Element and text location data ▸
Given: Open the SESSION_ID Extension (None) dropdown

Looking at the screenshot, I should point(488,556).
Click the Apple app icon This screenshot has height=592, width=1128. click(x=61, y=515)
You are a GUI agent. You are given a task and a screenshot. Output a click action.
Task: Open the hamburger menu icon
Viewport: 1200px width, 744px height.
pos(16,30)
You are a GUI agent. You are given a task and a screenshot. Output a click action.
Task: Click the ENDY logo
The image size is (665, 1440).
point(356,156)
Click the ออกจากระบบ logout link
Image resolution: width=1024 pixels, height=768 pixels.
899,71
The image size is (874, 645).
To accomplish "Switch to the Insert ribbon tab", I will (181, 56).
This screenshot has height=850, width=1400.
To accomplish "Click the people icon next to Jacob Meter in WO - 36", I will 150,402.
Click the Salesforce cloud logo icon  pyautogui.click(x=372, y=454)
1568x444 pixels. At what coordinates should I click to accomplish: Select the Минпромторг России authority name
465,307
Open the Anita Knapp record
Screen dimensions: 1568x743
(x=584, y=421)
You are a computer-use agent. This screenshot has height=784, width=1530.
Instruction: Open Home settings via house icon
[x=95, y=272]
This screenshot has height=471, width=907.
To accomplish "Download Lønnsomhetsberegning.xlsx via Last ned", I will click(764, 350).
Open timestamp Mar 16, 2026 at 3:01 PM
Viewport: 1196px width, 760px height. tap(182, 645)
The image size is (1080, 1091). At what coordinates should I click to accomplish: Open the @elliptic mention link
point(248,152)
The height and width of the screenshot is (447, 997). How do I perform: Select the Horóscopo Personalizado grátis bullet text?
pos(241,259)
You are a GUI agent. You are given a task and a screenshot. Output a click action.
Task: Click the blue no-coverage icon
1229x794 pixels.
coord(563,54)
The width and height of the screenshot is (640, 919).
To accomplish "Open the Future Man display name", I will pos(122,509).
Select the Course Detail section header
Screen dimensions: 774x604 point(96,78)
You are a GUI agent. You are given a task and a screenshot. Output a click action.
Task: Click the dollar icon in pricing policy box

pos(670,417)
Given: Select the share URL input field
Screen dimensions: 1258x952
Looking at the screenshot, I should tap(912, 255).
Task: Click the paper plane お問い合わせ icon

YOUR OBJECTIVE ▸ In the records, reproduce the lines starting at the one that contains "The height and" and ending at the one that contains "I will pos(122,509).", substituting "capture" for every "screenshot" and changing nothing else.

COMPLETE ANSWER ▸
The height and width of the capture is (447, 997). How do I perform: Select the Horóscopo Personalizado grátis bullet text?
pos(241,259)
You are a GUI agent. You are given a task and a capture. Output a click action.
Task: Click the blue no-coverage icon
1229x794 pixels.
coord(563,54)
The width and height of the capture is (640, 919).
To accomplish "Open the Future Man display name", I will pos(122,509).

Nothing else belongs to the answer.